Tantangan ini mestinya bisa terjawab, sebelum mendorong pelibatan masyarakat dalam proses pengawasan, meskipun secara sadar ternyata tantangan itu juga muncul dari regulasi yang tidak berpihak dan anggaran yang kurang mendukung. Semisal, regulasi pelaporan pelanggaran sebagai tindaklanjut pengawasan/pemantauan hanya bisa dilakukan oleh pemilih.

Oleh karena itu, dalam setiap laporan dugaan pelanggaran, pelapor akan ditanyakan apakah sudah terdaftar atau belum? Artinya, ketika pelapor tidak terdaftar sebagai pemilih, ya tidak bisa menggunakan haknya untuk menyampaikan laporan. Segi penganggaran juga belum mendapatkan dukungan yang serius. Bawaslu lebih cenderung mengarah pada penguatan Panitia Pemungutan Lapangan (PPL). Bawaslu mengajukan dua orang mitra PPL yang akan membantu proses pengawasan, dibandingkan dengan mengalokasikan anggaran untuk mendorong partisipasi masyarakat.

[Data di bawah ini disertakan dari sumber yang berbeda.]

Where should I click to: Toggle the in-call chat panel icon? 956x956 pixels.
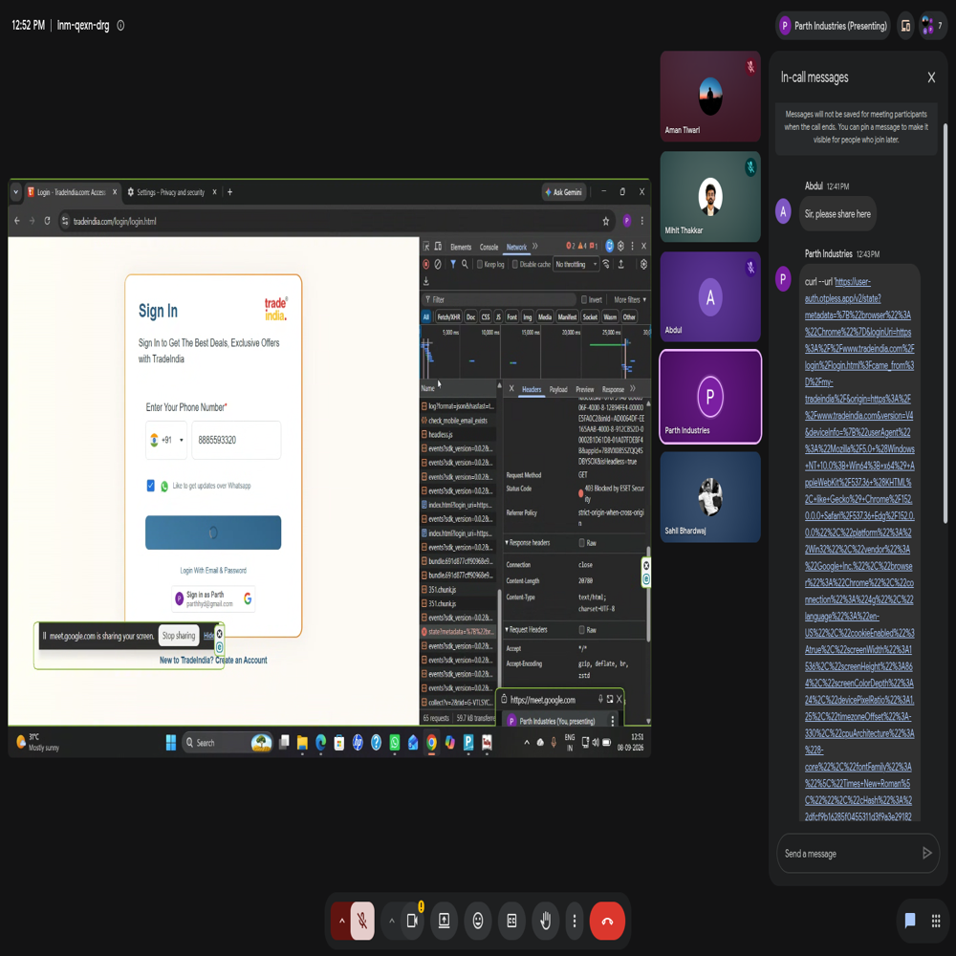click(910, 920)
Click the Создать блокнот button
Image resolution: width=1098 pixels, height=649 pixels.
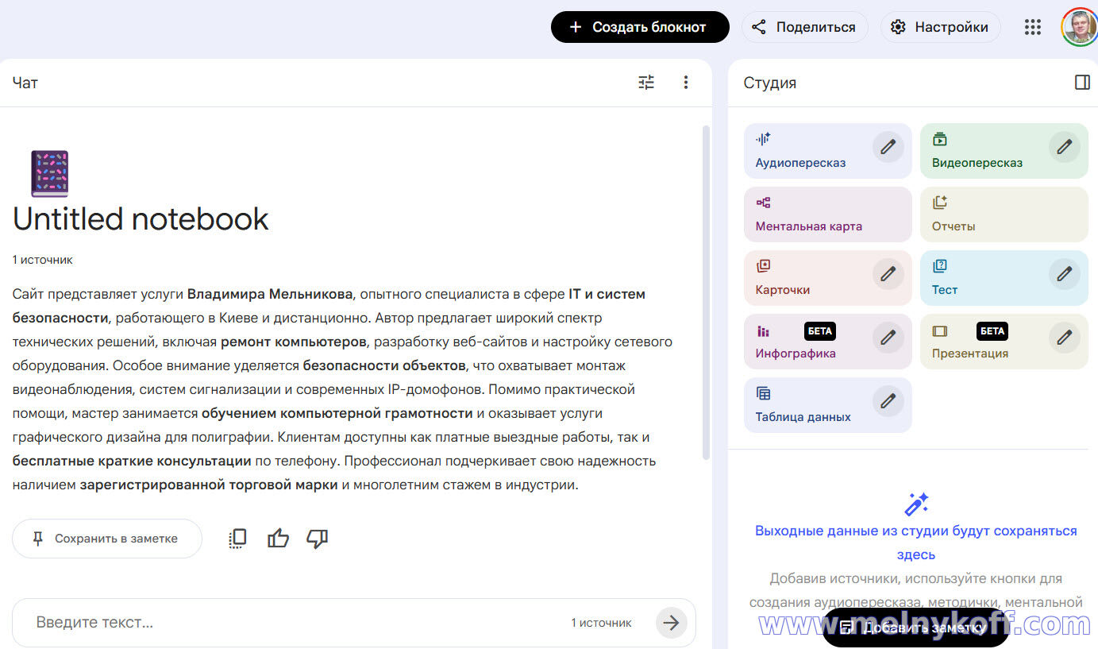coord(640,27)
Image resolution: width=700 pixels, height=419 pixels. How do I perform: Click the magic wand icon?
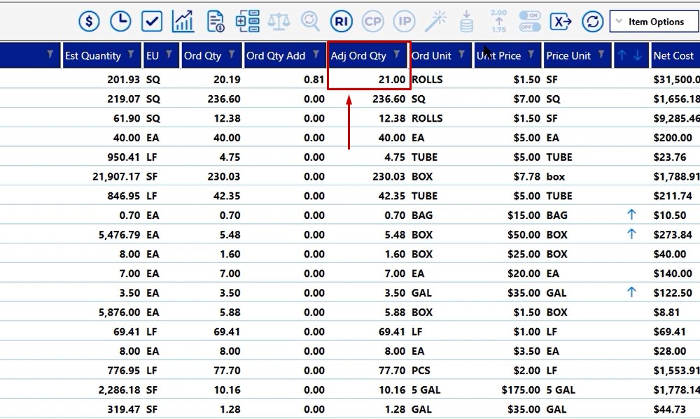click(436, 22)
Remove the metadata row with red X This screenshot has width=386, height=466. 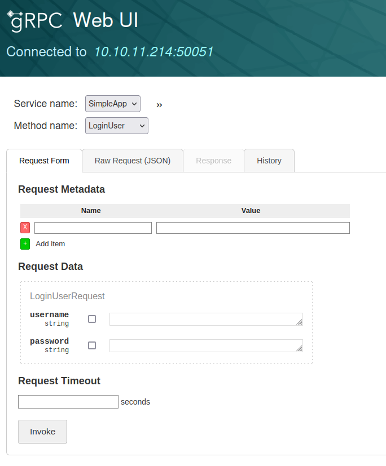coord(25,228)
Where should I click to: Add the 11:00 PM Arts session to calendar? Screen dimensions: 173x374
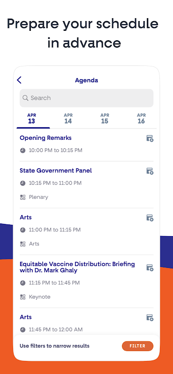click(150, 218)
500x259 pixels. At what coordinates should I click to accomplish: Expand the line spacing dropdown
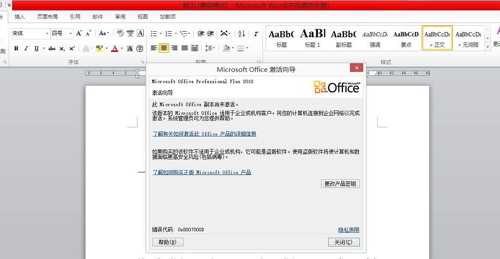(x=214, y=49)
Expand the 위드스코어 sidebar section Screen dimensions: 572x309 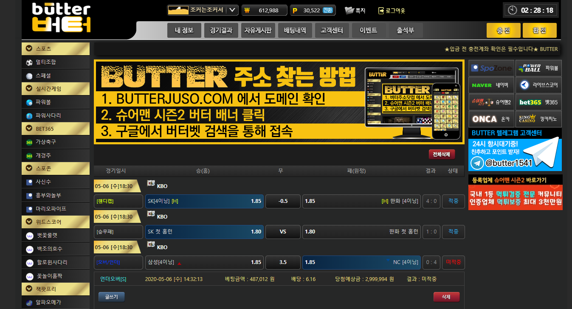coord(29,222)
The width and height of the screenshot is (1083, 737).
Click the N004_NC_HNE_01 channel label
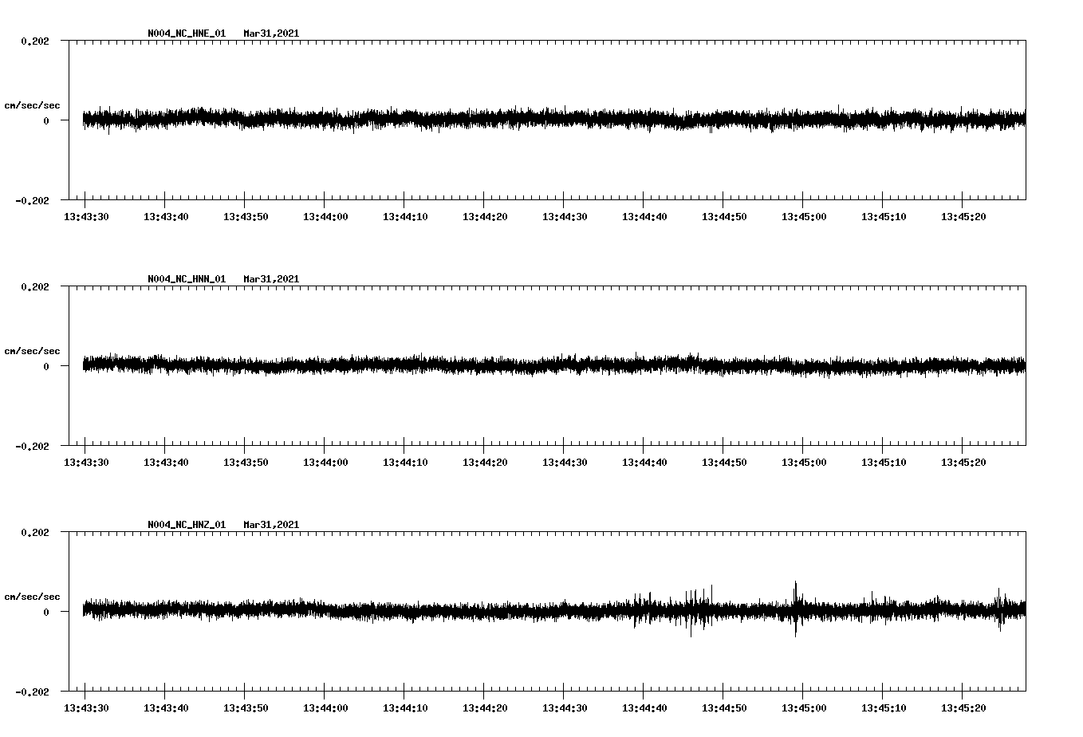185,34
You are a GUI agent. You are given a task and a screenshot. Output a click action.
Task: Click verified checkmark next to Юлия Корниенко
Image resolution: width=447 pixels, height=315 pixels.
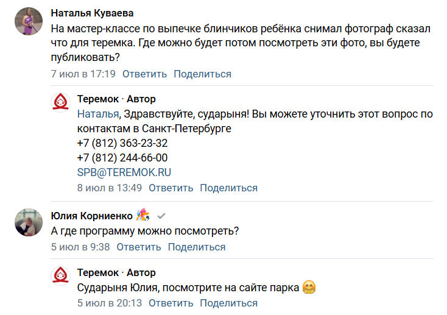coord(161,215)
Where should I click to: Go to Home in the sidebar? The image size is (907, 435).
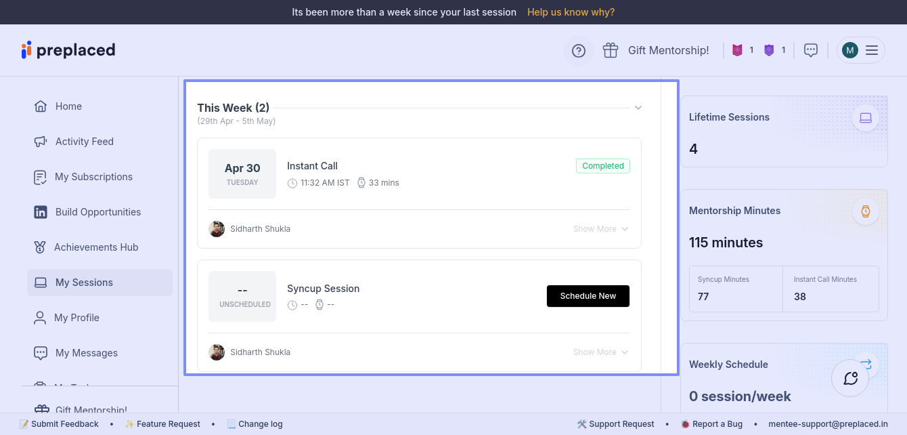click(68, 106)
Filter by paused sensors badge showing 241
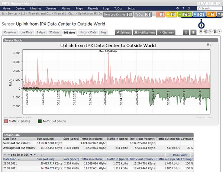The image size is (223, 172). pos(199,14)
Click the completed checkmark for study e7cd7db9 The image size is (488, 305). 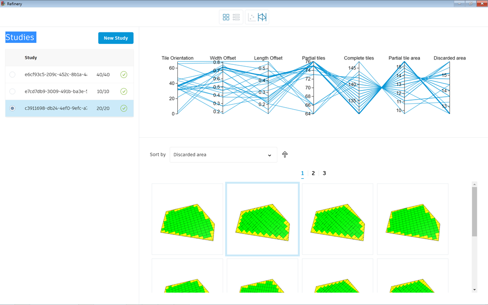(124, 92)
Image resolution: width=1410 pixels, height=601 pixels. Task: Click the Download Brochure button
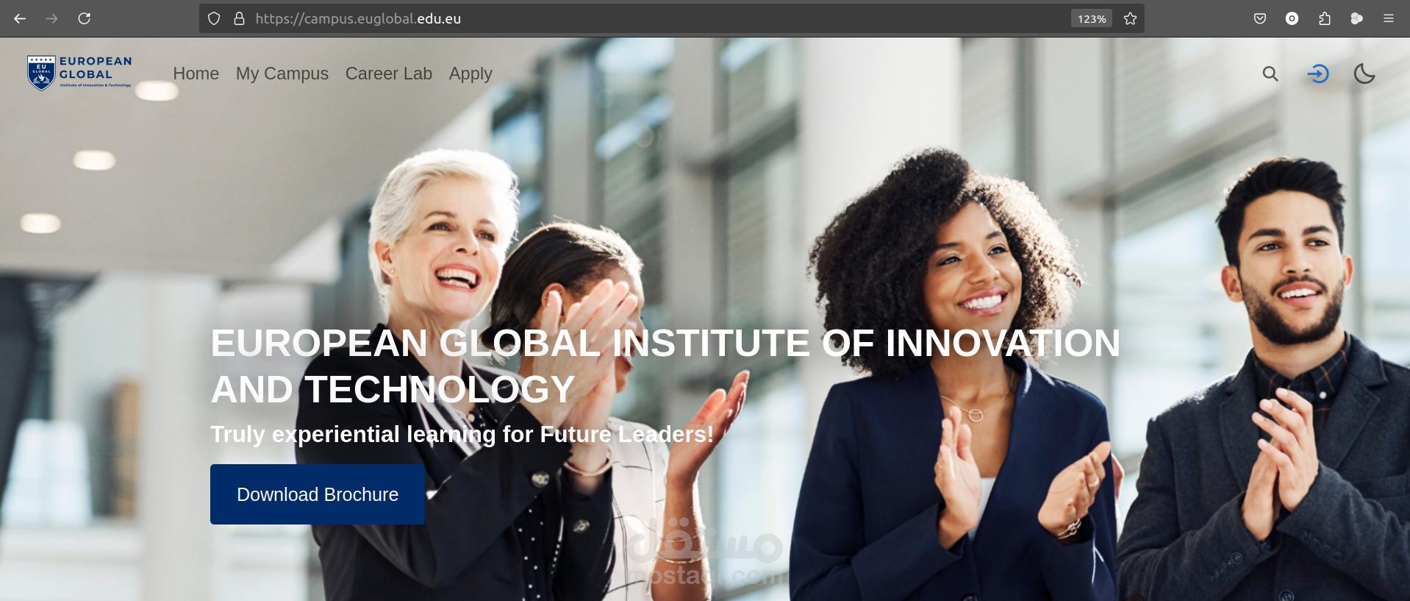318,494
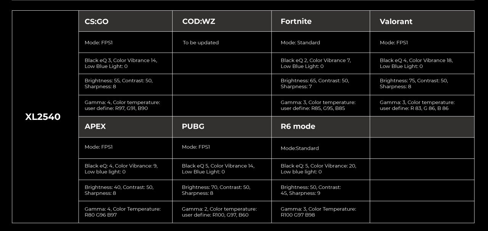Click the APEX header cell
The image size is (488, 231).
pos(125,127)
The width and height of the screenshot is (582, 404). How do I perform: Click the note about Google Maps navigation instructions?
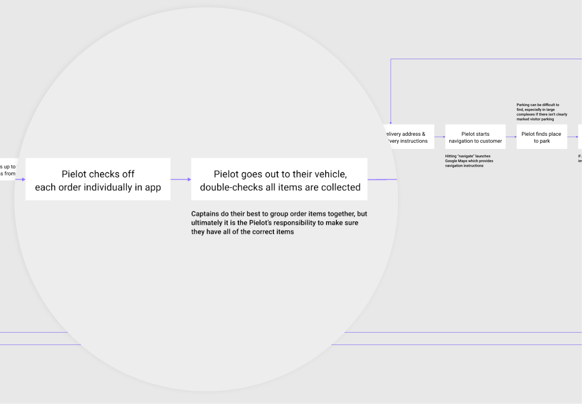(x=468, y=161)
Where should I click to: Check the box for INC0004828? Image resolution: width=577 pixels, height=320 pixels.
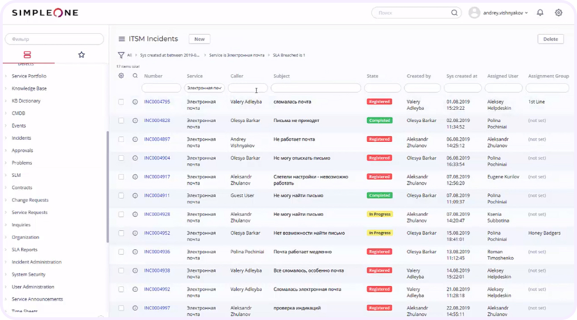121,121
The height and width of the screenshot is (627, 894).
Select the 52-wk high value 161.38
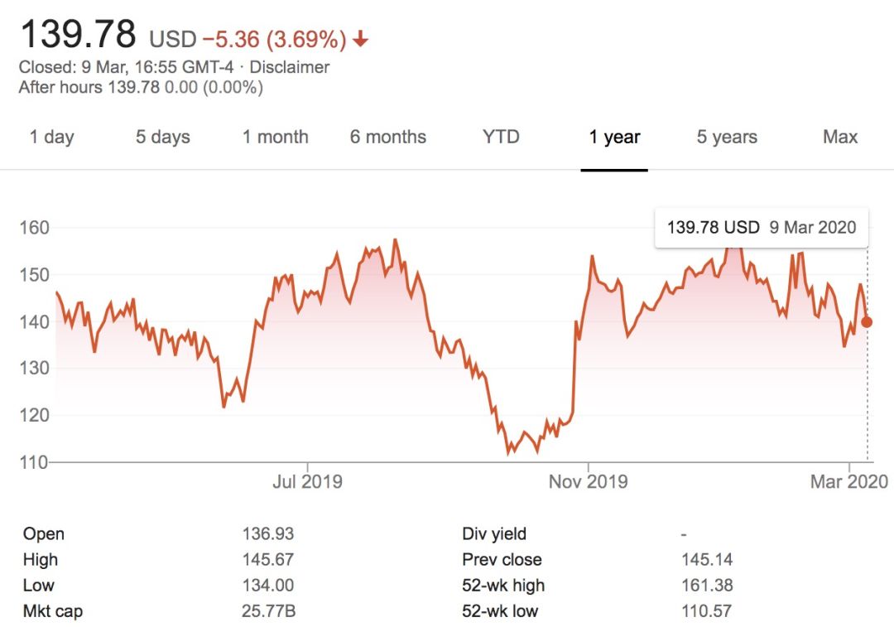click(x=706, y=586)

Berdasarkan kondisi itu sebaiknya dukungan baik regulasi maupun penganggaran bisa menjadi prioritas. Dukungan ini didorong sebagai sarana untuk meningkatkan kesadaran kritis pemilih akan hak politiknya. Hak politik pemilih tidak sebatas pada pemberian suara, tetapi harus memastikan bahwa suara mereka akan dikonversi dalam keterwakilan sesuai suara pemilih.

B.Politik Identifikasi

Terrhadap kelompok yang sadar politik cukup banyak dan beragam. Masing-masing kelompok ini memiliki kekuatan dan potensi masing-masing yang mesti diidentifikasi oleh Bawaslu.

Identifikasi terhadap mereka akan memudahkan untuk melibatkan mereka terhadap isu-isu spesifik yang sesuai dengan kompentensi masing-masing.

Beberapa kelompok yang mudah untuk diidentifikasi adalah pemantau pemilu, organisasi masyarakat sipil, universitas, organisasi kemasyarakatan dan kelompok lainnya.

Kelompok pemantau umumnya memiliki relawan yang cukup besar dan tersebar dibanyak tempat. Keberadaan pemantau ini perlu dilibatkan secara maksimal oleh pengawas pemilu. Kondisi yang sama juga dimiliki oleh universitas atau kampus. Paling tidak, kelompok ini memiliki dua potensi yakni relawan dari mahasiswa dan sekaligus sebagai kelompok terdidik.

Oleh karena itu, Bawaslu perlu mengidentifikasi potensi masing-masing kelompok.

Yakni ;

-Konten Informasi 

Konten informasi yang akan menjadi objek pemantauan disesuaikan dengan keberadaan partisipan. Bentuk-bentuk pelanggaran yang menjadi target penindakan didorong untuk dilakukan pemantauan dengan target akurasi data dan informasi. Bentuk pelanggaran yang terjadi, antara lain, politik uang, dana kampanye, manipulasi suara, jual beli suara yang menyebabkan penggelembungan maupun penggembosan suara dan pelanggaran lainnya.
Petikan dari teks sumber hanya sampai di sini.